In the blog post, Netflix discussed optimizing encoding settings using “larger motion search range” and “more exhaustive mode evaluation,” which “allows an encoder to evaluate more encoding options at the expense of compute time.” It also described the ability to include more B-frames. To accomplish all this, I switched from the default medium preset to the very slow preset, which jumps from three B-frames to eight, from three reference frames to 16, and incorporates more sophisticated searching for redundancies.

The cost? Encoding time more than doubled. However, it did deliver an average .41 dB in PSNR improvement in our three test files, and it is an adjustment you can make for ABR video as well as downloadable video, though you’d be essentially doubling your encoding costs.

Chunking the Video

To chunk the video, I divided each source file into 15-second chunks. Then I encoded each chunk with x264 using CRF encoding at a value of 23 to compute a target bit rate for each chunk. Then I created optimized encoding settings for each segment using the parameters identified above.

For example, when encoded to a CRF value of 23, the first chunk of Meridian had an average data rate of 1,304, which became my target for the two-pass encoding. Table 3 shows how the data rate and quality varied over the 12 chunks in the Meridian file.


In terms of workflow, I encoded each chunk separately using its unique encoding parameters, and then concatenated them into a single file using Solveig Multimedia’s Video Splitter, a $49.95 utility that can split and join MP4 files without re-encoding. You could also do this in FFmpeg, which I used for the WebM files, but Video Splitter was so much easier and worked perfectly.

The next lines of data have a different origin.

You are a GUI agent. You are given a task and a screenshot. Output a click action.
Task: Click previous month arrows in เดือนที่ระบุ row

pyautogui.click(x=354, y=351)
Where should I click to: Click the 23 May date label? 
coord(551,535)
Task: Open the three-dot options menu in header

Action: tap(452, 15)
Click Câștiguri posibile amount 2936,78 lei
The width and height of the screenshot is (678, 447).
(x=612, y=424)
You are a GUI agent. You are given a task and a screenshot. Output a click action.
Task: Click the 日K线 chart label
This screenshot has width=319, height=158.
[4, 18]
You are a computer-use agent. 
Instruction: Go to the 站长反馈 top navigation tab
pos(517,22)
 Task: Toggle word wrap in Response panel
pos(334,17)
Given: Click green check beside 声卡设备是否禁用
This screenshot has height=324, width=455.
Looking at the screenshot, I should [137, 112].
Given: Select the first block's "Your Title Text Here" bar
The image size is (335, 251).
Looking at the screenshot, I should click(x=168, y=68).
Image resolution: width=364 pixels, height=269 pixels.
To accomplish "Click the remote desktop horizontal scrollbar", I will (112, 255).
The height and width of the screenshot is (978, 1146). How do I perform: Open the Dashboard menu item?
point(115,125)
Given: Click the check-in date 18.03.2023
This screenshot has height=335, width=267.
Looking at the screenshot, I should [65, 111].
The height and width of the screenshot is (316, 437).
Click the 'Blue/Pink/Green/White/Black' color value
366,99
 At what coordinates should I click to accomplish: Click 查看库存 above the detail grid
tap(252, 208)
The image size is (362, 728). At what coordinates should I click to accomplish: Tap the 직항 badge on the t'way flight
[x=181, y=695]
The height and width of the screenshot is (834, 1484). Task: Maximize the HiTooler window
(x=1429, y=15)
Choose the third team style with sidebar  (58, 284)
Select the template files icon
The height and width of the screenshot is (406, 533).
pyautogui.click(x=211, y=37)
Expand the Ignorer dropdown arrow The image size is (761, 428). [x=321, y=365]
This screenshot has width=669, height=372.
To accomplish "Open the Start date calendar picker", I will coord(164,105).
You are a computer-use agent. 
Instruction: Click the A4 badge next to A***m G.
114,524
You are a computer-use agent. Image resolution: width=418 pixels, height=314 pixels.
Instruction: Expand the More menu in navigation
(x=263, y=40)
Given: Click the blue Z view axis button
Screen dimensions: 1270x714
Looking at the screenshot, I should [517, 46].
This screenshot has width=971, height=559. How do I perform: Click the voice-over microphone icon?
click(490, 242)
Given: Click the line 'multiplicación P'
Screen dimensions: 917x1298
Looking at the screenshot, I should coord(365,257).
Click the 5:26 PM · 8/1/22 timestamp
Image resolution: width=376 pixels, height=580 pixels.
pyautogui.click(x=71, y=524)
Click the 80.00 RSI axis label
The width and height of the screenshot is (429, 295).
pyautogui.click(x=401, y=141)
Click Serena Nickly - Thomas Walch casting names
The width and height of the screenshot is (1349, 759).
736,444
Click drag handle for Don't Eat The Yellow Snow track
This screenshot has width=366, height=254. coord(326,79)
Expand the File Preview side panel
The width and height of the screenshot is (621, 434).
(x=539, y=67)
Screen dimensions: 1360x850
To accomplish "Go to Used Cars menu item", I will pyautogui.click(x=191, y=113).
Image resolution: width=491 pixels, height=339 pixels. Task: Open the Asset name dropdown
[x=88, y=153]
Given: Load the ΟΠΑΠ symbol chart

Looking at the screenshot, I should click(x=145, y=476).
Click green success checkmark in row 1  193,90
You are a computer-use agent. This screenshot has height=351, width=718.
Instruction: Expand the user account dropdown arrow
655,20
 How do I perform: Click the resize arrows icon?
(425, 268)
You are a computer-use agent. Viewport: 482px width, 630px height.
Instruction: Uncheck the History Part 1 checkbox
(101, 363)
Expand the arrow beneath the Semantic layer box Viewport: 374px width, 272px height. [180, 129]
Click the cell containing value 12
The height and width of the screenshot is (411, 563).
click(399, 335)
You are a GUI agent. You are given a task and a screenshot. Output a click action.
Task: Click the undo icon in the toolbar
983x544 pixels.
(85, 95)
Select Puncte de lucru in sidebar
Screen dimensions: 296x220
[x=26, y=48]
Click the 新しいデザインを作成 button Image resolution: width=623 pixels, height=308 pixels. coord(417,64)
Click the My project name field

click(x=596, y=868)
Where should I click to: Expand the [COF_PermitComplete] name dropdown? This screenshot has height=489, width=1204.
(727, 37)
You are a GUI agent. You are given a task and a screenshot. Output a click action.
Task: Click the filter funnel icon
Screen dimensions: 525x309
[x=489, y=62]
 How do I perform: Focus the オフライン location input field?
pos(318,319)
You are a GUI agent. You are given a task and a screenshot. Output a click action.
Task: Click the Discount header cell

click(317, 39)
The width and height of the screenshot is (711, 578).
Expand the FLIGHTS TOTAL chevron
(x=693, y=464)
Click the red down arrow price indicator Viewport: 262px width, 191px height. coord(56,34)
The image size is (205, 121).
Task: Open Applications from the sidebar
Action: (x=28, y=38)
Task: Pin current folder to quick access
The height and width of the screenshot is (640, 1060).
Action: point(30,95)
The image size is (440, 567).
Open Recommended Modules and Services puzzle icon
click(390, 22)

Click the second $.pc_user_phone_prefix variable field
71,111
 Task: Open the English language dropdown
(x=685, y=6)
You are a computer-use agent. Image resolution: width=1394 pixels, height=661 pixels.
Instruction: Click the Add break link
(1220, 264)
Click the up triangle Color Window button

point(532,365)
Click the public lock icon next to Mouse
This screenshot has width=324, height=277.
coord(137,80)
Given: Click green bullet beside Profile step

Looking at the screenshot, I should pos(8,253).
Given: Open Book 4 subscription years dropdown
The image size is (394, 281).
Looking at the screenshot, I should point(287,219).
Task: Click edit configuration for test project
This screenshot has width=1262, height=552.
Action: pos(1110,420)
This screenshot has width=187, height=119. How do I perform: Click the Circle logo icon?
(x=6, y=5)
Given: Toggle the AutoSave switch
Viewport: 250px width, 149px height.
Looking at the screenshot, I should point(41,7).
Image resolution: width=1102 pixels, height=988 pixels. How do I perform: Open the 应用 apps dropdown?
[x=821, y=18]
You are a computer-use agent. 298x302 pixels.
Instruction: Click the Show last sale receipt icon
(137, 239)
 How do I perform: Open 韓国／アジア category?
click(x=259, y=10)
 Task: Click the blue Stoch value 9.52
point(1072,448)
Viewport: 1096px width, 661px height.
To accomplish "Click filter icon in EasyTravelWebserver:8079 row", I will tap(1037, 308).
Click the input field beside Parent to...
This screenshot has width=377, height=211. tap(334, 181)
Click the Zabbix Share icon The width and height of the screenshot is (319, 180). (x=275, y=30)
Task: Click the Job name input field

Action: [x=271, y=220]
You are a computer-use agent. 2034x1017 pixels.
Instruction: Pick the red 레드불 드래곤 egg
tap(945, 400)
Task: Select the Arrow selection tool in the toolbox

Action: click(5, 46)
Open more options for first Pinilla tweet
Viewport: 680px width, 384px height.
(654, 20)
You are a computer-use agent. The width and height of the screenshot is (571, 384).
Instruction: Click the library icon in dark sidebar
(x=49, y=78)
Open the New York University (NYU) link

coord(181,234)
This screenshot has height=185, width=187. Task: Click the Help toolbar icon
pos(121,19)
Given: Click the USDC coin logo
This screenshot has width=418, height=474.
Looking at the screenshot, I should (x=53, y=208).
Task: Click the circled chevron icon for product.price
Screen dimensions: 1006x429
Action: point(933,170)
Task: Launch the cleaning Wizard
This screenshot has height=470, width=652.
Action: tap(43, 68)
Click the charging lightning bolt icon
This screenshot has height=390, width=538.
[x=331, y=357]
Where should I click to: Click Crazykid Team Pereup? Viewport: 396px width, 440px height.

To be clear, I didn’t compute and average the PSNR values shown in Table 3. Rather, Video Splitter produced a playable, usable file and I measured that. Unfortunately, after completing the procedure, the PSNR value of the final files averaged .13 dB lower. Fortunately, as you’ll see, the same procedure produced much better results with VP9 encoding.

Going Low

To this point, all the results were achieved at the starting data rate for each file; so it was time to push the envelope and go low. To accomplish this, I encoded a single file at 75 percent of the target data rate used in the first series of tests, and then reproduced the chunked analysis at 75 percent of the original targets. You can see the results in Figure 2.


To explain, Start is the 39.60 dB starting point from my starting point encodes. Optimized single (41.27) is the PSNR value achieved with a single file at the original data rate, while 41.27 was the average value achieved by chunking at the original data rate. The next two values were for encodes at 75 percent of the target.

With a single file optimized at 75 percent of the original target, the PSNR values for the three files averaged 40.45, well above the 39.60 starting point, indicating that I had room for further data rate reductions. The chunked procedure disappointed again, producing a slightly lower PSNR value of 39.99, although that was still higher than the 39.60 starting point.

Table 4 shows the before-and-after values for all the parameters that I tweaked, the improvement delivered, the trade-off presented, and whether the tweak is suitable for streaming. The last column is self-explanatory, except for the bitrate control/buffer size control. Here, I recognize that many producers stream at up to 200 percent constrained VBR, using larger VBV buffers. Both alternatives are worth exploring to improve streaming quality if you test to ensure against a degradation in QoE. Again, you’ll see what I mean if you read this article.


Let’s run through the VP9 analysis and then we’ll revisit chunked performance.

VP9 Performance

VP9 was a rinse-and-repeat procedure, though the starting point and some of the parameters changed. Specifically, with VP9, I referenced the same data rate targets suggested by the x264 CRF encodes, but cut my starting data rates to 70 percent of those targets. As you can see in the table, the H.264 starting point was again 39.60, but cutting the data rate to 70 percent reduced that to 39.36 at my initial encoding parameters. In other words, without tweaking, at 70 percent of the target bitrate, VP9 delivered a slightly lower quality encode than my H.264 starting point.

Table 5 shows the same math for VP9 as Table 2 does for H.264.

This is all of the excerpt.